Goal: Can you repeat the entries from the line containing "Image resolution: width=1359" through the last of the entries, renaming "To accomplish" to "To carry out" and keeping everything else the same?

[A block of data]

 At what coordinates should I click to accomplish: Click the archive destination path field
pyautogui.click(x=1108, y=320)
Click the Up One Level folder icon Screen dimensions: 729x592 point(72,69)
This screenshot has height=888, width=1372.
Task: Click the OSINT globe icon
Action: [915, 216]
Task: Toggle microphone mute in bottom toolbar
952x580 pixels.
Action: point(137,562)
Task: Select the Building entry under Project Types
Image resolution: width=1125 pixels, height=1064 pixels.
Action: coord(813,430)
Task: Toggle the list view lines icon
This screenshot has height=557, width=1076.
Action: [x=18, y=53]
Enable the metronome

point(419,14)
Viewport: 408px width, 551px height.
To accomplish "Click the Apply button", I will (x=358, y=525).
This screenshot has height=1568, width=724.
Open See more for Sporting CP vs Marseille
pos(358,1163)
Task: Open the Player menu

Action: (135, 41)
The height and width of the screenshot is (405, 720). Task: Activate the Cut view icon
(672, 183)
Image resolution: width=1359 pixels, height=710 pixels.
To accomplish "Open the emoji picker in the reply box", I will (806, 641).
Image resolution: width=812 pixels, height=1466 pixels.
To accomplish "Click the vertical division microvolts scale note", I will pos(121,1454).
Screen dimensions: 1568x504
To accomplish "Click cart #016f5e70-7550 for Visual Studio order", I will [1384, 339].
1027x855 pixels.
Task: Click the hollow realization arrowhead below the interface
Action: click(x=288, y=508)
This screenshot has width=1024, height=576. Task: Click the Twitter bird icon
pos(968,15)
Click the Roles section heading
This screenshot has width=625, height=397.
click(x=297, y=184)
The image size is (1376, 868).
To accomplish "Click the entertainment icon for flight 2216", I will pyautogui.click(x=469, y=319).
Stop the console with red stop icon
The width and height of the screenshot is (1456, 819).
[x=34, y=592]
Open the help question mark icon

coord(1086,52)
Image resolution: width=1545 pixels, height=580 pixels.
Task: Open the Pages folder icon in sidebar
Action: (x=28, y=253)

Exercise answer:
Image resolution: width=1359 pixels, height=710 pixels.
To carry out "Open the emoji picker in the reply box", I will (806, 641).
Image resolution: width=812 pixels, height=1466 pixels.
To carry out "Click the vertical division microvolts scale note", I will pos(121,1454).
Screen dimensions: 1568x504
To carry out "Click cart #016f5e70-7550 for Visual Studio order", I will [1384, 339].
1027x855 pixels.
Task: Click the hollow realization arrowhead below the interface
Action: click(x=288, y=508)
This screenshot has width=1024, height=576. Task: Click the Twitter bird icon
pos(968,15)
Click the Roles section heading
This screenshot has width=625, height=397.
click(x=297, y=184)
The image size is (1376, 868).
To carry out "Click the entertainment icon for flight 2216", I will pyautogui.click(x=469, y=319).
Stop the console with red stop icon
The width and height of the screenshot is (1456, 819).
[x=34, y=592]
Open the help question mark icon

coord(1086,52)
Image resolution: width=1545 pixels, height=580 pixels.
Task: Open the Pages folder icon in sidebar
Action: (x=28, y=253)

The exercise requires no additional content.